_Extract:_
--

Seasonal Allergies In Children: Symptoms And Treatment
Seasonal allergy symptoms can develop in anyone, even children, and seem to be becoming more common as global warming increases and winters and springs change. This creates a change in our pollen and mold counts. Just like in adult, many kids have true seasonal allergy symptoms while others have symptoms that last all year. Some kids have just hay fever while others have allergies combined with other allergic conditions such as eczema or asthma.This blog focuses on seasonal allergy treatment for children over 2 years of age. If your child is over 2 years of age with allergy-like symptoms, consult your pediatrician before starting any medication.
Preventing seasonal allergy symptoms
Our bodies develop the symptoms of seasonal allergies when our immune systems reach to the mold or pollen in the environment we are allergic to. The simplest way to prevent those symptoms from developing when we live in an area where those allergens exist is to take a preventative medication daily during the allergy season. Antihistamines are the medications that do just that. The issue is most people, adults and kids, find it trying to take a medication daily for so long. As a result, they either fail to take the antihistamine long enough through the allergy season, start too late, or don’t take it daily. In all of these situations, symptoms will creep back in.

--

_Source data:_
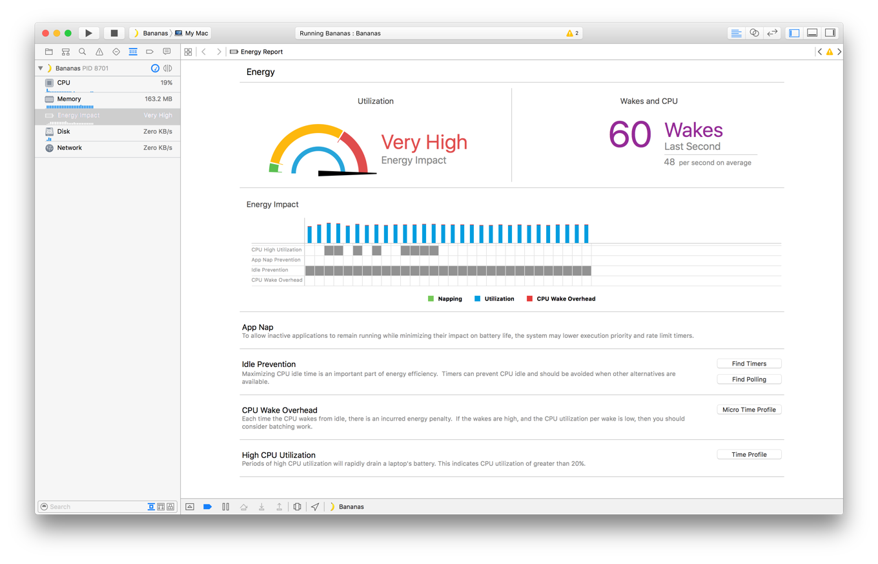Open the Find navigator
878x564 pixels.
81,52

--

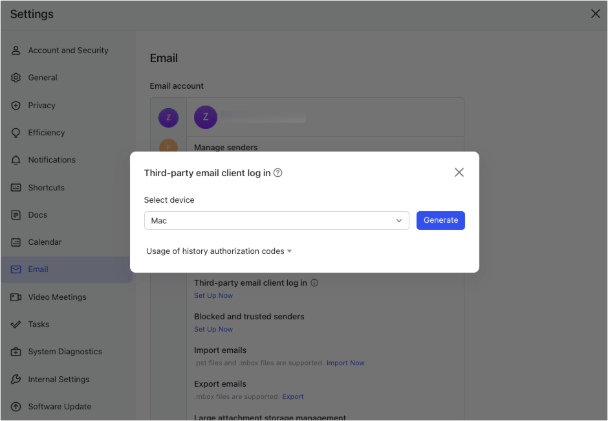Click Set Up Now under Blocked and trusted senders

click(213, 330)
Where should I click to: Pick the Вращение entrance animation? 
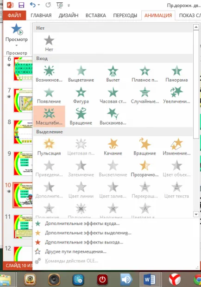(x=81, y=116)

--

_What to work on:_
Pick up the article on seasonal allergies in children after its last sentence and carry it forward.

_Response for this exercise:_
In some allergy seasons, such as the one we are in now, antihistamines alone may be insufficient because the amount of allergen in the environment is too high to be controlled by that one medication. When this occurs, your child’s pediatrician can step up treatment with other medications tailored to child’s symptoms. Some of the medications may be over the counter while others are prescription but all are aimed at minimizing symptoms for as long as possible.
Relieving seasonal allergy symptoms
Symptom relief is directed minimizing the symptoms the child is experiencing. The main symptoms children experience with seasonal allergies include: headache, stuffy nose, runny nose, cough, sneezing, eye discomfort (dry eyes, itchy eyes, watery eyes). While preventative medications should minimize the occurrence of these symptoms, break through symptoms are common during peak allergy season even when the medications are taken daily. For this reason, other strategies are often needed in combination with the preventative medications to keep symptoms down to a dull roar. Typical relief strategies for each symptom include the following:
If the headache is a simple sinus pressure headache, over the counter pain medications are typically enough. Follow the directions on the package by age and weight for the suitable dose. If the headache is accomplanied with fever, green nasal discharge, sinus tenderness or pressure, or cough, consult your pediatrician to make sure a sinus infection has not developed.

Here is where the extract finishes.